-------- Record list

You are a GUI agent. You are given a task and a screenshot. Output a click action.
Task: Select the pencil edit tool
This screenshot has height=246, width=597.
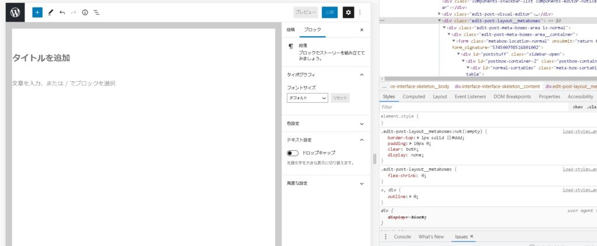pos(50,12)
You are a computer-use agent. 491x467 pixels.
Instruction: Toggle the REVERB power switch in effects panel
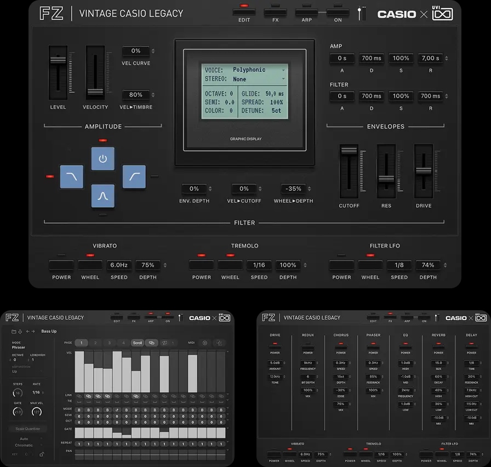click(x=438, y=346)
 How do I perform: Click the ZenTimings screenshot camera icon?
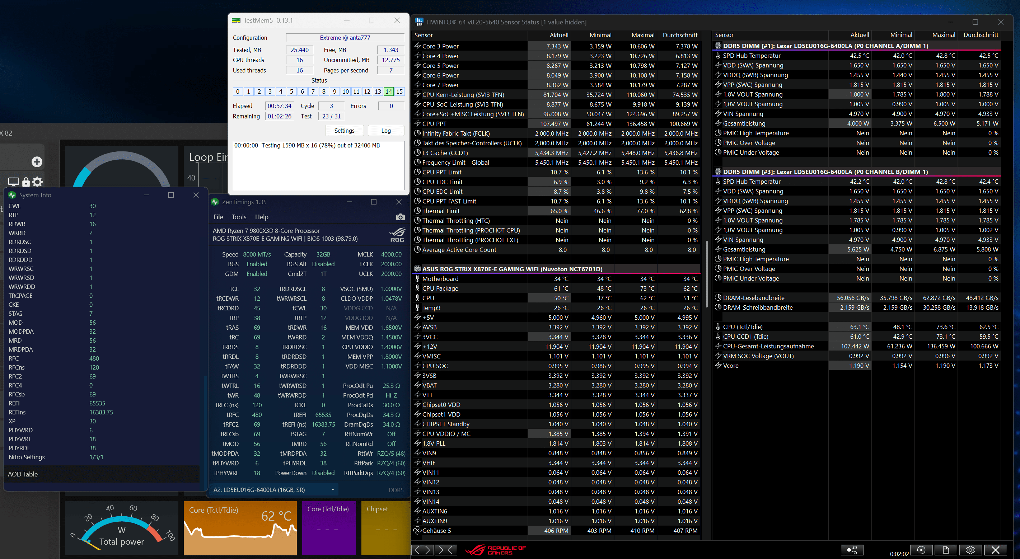point(400,217)
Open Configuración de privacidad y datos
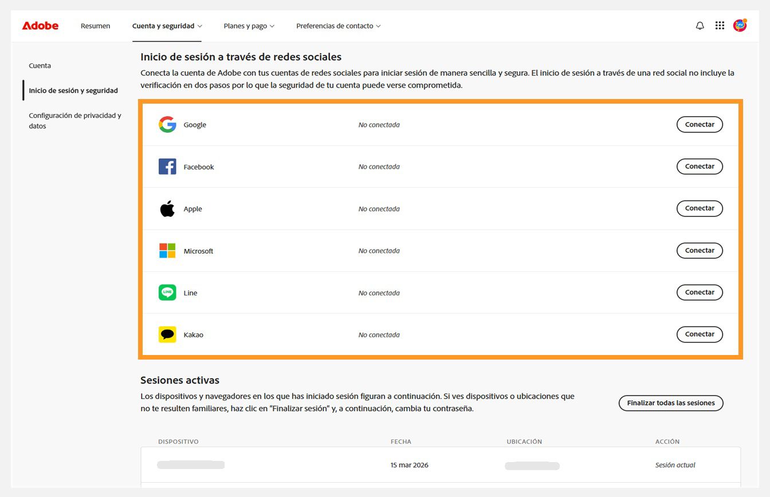Viewport: 770px width, 497px height. coord(74,120)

----------------

## Problem to work on
Rewrite every line of the listing, requests included, with each number in the answers (the click coordinates and the viewport width and height) multiplied by 1.9 and rounded to the nearest whole number, halves rounded up. Leave the pictures out.

## Full response
You are a GUI agent. You are given a task and a screenshot. Output a click action.
Task: Select the pencil edit tool
This screenshot has height=246, width=597.
pos(95,23)
You are a computer-use agent. 491x467 pixels.
Instruction: Toggle the REVERB power switch in effects panel
click(x=832, y=657)
 How do I perform: Click the ZenTimings screenshot camera icon?
point(760,412)
Open Configuración de privacidad y datos
Viewport: 1463px width, 944px height. coord(141,228)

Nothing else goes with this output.